Reaching For The Moon, the latest directorial offering from Brazilian filmmaker Bruno Barreto, is a biographical dramatisation of the turbulent, sixteen year long love affair between American poet Elizabeth Bishop and Brazilian architect Lota de Macedo Soares that took place between 1951 and 1967. Taking inspiration from the account give in the book Rare and Commonplace Flowers by Carmem Lucia de Oliveira, the film attempts to highlight the personal obstacles and unconventional life choices made by the two women and the company they kept during their time together, a period filled with passion, poetry and painful personal demons.
The film begins with Elizabeth Bishop, a talented American poet, struggling through a period of writer’s block so severe that she decides a change of scenery will be helpful to her creative process. Leaving the bustle of New York for the tranquility of the Brazilian forest, Bishop goes to stay with long time friend Mary Morse and her lover, Brazilian architect Lota de Macedo Soares. In typical romantic narrative fashion, the two women initially fail to find common ground and represent two different kinds of women, Bishop a restrained and insecure conservative and Soares a free loving, free living, hot blooded politico. Over time though, we see their attraction to one another begin to blossom and at the expense of her life long friend’s happiness, Elizabeth and Lota succumb to their feelings and begin a life together. This relationship sparks a resurgence in Bishop’s creativity and in time she receives the 1956 Pulitzer Prize for her collection of poems entitled North and South, but as her success grows, so does her dependency on alcohol. The bulk of the narrative concerns itself with the strain Bishop’s alcoholism puts on her relationship with Soares, and the film settles down and finds its place as a genuinely interesting and engrossing drama carried by high quality acting performances from its leading cast. One notable criticism that must be highlighted, however, is the way that some important milestones throughout the plot are not given enough time to play out satisfactorily, these being the initial signs of love between the two women and the climactic tragic event of the affair’s ending. Both sequences are dealt with far too swiftly by the filmmakers and as a result end up feeling rather contrived in comparison to the well paced and well explored middle section. Lota completely changes the direction of her life in order to accommodate her deep love for Elizabeth, but the audience are shown such a brief sequence of events leading up to their eventual union that the relationship initially feels rather rushed and hollow when compared to the epic romantic dialogue that the couple share. The strength of the proceeding scenes, however, help to win the audience over and make us believe in the depth of the relationship shown on screen.

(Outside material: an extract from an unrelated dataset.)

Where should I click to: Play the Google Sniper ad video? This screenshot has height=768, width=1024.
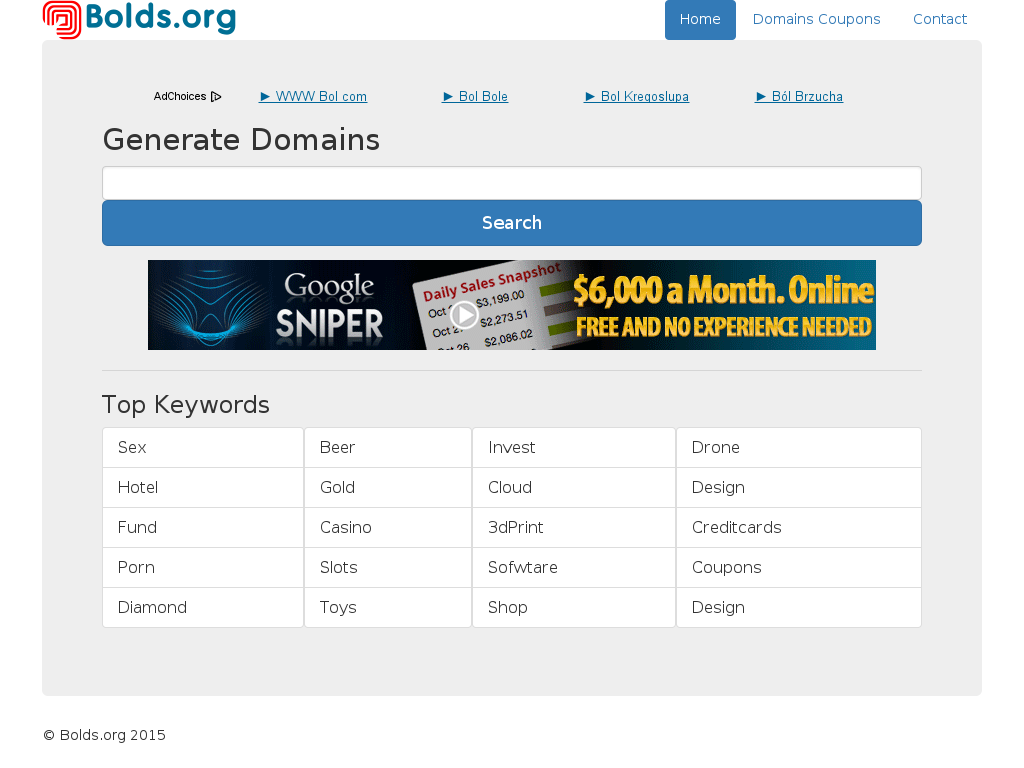pos(464,315)
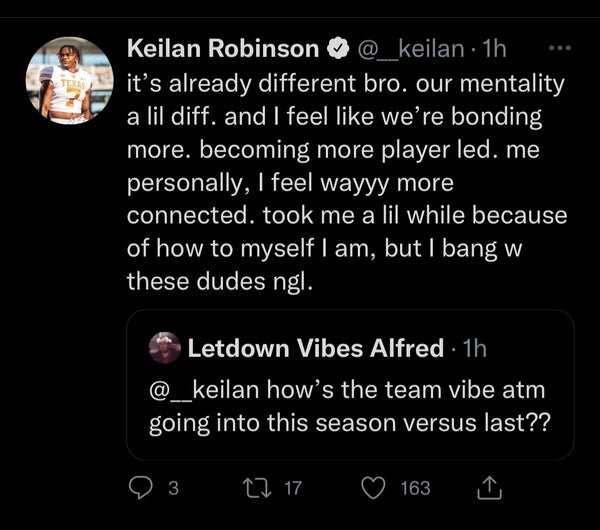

In what in truth is a fairly straight forward biopic, it is the impressive work by the film’s cast that make it such an enjoyable experience. Miranda Otto as Elizabeth Bishop possesses all the talent needed to portray a character so fragile and dependent on substances outside of her control. Gloria Pires shines as Lota de Macedo Soares, displaying all the bravado and seductive confidence that makes it effortlessly easy for the audience to understand the attraction that Bishop felt for her. The chemistry between the two actresses is entirely believable, a vital narrative aspect with the events of the plot conspiring so hard to tear the couple apart. Covering a story sixteen years in length, both women are required to depict characters that change both physically and psychologically, and every change and development the actresses have to undertake feels authentic to the on screen personas that they have created. The audience become attached to the characters, perhaps sympathising with one more than the other and vice versa, and this is the sort of engagement that only real high quality drama evokes. The film’s supporting cast perform with little to do but satisfactorily enough, with special mention going to Tracy Middendorf as Mary Morse, Elizabeth’s friend and Lota’s original lover, the closest thing to a villain within the narrative.
Overall, Reaching For The Moon is a thoroughly enjoyable biopic that sheds some light on a love story and life that one may not have much previous knowledge of. Though the romantic aspect of the narrative takes centre stage, the political discord in Brazil at the time, the unfortunate disease of alcohol addiction and the miserable reality of mental illness are all elements of the plot that come together to make a genuinely engaging drama with multiple layers and dimensions. Having had no previous experience of Elizabeth Bishop’s poetry, the film did a good job of making her work appealing enough to want to explore further after the credits had rolled. It may not be an awards contender or a picture that is held in high regard for years to come, but for two hours the well acted and endearing story of Elizabeth Bishop and Lota de Macedo Soares makes for engrossing and satisfying cinematic viewing.